━━ MATERIAL PROVIDED ━━

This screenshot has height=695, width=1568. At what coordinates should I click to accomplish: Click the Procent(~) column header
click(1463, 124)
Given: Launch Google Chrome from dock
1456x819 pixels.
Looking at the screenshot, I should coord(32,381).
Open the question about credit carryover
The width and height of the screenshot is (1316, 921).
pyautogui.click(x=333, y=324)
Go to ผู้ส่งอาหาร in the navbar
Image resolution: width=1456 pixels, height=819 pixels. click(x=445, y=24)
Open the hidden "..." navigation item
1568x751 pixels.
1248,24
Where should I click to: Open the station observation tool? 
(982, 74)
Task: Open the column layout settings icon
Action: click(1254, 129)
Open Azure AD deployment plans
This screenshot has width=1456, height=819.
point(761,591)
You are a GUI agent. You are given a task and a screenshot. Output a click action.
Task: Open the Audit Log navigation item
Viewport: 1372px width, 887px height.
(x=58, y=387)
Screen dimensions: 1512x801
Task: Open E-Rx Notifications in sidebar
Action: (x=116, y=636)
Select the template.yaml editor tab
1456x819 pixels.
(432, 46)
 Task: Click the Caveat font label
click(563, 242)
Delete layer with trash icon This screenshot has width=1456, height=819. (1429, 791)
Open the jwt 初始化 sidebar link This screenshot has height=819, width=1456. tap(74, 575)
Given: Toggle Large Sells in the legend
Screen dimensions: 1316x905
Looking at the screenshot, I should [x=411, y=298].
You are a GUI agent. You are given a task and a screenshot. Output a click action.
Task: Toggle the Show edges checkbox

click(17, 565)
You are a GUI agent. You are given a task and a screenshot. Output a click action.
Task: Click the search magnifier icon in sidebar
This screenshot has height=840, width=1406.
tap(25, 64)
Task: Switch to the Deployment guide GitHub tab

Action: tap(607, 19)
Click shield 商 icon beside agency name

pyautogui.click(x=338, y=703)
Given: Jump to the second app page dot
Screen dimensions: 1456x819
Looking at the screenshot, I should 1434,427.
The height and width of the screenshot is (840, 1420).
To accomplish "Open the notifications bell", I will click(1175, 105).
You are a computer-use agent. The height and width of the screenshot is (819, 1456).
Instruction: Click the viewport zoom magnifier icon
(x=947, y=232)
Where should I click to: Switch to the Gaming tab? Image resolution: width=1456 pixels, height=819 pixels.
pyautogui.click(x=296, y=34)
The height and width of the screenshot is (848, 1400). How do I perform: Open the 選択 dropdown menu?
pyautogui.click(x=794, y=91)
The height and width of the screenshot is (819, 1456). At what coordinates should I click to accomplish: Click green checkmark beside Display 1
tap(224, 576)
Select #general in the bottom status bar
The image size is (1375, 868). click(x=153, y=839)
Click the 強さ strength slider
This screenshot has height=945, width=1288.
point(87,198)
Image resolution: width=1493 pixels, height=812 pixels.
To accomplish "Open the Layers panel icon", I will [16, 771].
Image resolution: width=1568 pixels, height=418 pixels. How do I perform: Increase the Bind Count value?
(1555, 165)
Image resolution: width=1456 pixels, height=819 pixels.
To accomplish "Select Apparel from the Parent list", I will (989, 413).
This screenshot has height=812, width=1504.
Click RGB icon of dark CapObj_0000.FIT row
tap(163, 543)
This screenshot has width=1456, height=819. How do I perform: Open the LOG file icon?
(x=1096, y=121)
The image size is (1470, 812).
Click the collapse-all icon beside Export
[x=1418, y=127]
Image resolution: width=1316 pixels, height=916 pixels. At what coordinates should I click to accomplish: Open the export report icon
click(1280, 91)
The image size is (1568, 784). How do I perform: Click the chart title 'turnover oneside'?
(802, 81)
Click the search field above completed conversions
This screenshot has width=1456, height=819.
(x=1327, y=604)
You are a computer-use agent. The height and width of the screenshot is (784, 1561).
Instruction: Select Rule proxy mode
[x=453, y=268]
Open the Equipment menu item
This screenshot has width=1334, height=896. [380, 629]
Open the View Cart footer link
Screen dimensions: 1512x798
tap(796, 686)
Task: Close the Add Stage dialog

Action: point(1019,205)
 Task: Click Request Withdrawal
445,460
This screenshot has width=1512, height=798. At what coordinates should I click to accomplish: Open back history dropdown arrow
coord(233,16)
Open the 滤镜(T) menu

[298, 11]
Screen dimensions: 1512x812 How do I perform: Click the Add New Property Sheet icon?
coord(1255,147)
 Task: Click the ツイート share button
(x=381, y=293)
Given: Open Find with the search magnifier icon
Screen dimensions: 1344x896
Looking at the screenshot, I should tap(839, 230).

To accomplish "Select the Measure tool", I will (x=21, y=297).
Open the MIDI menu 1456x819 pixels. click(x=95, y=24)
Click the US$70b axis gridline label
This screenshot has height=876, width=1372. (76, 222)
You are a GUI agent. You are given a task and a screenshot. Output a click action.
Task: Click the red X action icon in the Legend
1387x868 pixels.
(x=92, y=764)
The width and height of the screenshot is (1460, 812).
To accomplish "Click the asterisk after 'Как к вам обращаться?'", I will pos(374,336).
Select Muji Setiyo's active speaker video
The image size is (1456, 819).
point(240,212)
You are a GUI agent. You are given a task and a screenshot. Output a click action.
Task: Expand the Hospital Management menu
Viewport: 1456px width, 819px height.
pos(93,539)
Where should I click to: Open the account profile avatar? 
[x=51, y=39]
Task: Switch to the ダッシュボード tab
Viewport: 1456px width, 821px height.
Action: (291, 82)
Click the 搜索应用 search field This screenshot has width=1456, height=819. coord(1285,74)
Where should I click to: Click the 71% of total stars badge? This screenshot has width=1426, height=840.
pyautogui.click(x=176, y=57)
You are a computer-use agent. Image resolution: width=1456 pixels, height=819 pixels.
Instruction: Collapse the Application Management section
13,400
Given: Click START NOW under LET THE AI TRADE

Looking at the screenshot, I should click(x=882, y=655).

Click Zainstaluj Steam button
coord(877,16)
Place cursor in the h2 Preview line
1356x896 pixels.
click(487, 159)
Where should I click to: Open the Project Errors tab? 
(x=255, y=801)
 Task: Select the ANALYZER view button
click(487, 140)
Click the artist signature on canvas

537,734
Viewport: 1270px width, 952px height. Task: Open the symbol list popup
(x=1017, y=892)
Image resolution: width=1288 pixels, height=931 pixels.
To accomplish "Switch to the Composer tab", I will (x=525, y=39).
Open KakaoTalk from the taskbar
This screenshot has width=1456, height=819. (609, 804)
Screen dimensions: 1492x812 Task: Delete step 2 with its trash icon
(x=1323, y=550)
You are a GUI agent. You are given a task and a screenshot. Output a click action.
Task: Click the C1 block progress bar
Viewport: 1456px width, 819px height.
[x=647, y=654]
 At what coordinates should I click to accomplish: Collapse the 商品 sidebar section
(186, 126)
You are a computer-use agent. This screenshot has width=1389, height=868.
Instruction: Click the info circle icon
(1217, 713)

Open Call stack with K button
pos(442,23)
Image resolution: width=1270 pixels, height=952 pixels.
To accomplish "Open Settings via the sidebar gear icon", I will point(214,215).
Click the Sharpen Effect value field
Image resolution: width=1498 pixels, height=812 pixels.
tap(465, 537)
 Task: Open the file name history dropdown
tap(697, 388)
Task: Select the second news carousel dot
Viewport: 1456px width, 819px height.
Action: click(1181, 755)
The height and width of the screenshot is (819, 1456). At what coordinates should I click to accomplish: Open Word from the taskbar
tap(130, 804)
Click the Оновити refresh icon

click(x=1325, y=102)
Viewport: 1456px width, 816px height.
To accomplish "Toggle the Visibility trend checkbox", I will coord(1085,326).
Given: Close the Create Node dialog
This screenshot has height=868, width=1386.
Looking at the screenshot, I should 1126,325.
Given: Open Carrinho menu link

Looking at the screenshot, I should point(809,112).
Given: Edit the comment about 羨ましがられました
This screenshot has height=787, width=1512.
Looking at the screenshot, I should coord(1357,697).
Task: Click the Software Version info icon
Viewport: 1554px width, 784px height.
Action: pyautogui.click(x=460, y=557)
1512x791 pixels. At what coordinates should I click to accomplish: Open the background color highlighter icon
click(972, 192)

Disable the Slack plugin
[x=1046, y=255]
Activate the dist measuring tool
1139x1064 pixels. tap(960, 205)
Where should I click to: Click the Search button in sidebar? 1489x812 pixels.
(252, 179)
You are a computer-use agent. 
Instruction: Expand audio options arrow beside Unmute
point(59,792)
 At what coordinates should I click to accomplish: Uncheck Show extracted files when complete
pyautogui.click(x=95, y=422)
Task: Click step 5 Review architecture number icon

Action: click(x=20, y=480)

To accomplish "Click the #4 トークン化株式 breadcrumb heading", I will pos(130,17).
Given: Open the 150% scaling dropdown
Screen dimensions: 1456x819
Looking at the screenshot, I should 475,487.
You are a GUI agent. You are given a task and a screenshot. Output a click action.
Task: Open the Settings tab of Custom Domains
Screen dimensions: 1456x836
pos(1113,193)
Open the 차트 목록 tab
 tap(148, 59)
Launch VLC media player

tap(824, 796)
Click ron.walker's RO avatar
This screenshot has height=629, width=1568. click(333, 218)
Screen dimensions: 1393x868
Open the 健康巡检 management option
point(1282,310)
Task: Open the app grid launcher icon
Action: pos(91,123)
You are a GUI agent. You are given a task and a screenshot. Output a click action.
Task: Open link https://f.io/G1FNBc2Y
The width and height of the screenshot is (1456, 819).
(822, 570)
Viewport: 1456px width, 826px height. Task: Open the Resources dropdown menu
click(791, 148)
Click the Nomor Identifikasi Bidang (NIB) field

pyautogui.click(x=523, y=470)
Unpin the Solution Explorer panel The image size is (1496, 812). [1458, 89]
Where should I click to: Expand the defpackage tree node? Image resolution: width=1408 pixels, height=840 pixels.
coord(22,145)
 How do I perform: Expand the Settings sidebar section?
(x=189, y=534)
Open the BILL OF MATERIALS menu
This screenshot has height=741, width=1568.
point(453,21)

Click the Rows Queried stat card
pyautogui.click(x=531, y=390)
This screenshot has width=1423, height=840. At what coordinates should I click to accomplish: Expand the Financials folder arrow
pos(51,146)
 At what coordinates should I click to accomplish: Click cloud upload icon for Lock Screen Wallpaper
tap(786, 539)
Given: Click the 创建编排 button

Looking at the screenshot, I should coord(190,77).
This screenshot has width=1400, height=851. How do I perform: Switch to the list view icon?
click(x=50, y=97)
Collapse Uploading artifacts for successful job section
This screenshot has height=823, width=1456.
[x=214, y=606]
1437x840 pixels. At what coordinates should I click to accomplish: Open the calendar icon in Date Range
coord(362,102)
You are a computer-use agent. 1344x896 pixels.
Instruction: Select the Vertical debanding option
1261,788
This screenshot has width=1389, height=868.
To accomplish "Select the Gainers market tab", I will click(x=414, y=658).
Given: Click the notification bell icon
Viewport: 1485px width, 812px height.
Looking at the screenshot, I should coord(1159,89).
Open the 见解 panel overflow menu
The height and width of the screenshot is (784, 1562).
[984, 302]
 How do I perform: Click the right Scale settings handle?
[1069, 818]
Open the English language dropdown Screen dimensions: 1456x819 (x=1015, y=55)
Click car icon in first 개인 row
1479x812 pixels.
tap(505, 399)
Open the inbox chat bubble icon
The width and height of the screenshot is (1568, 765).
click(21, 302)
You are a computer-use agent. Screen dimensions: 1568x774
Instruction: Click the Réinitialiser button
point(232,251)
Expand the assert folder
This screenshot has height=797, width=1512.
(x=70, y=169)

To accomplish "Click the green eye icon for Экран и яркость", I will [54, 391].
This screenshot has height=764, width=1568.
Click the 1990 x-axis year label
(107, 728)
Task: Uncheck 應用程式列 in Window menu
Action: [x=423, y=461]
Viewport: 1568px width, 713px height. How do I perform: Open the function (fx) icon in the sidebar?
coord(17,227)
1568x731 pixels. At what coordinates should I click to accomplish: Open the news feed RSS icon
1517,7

━━━

• PROBLEM TO WORK ON: Copy out the entries above exactly as given, starting at the top and ending with the line containing "Given: Launch Google Chrome from dock"; include both and nothing more.

• ANSWER SECTION:
This screenshot has height=695, width=1568. At what coordinates should I click to accomplish: Click the Procent(~) column header
click(1463, 124)
Given: Launch Google Chrome from dock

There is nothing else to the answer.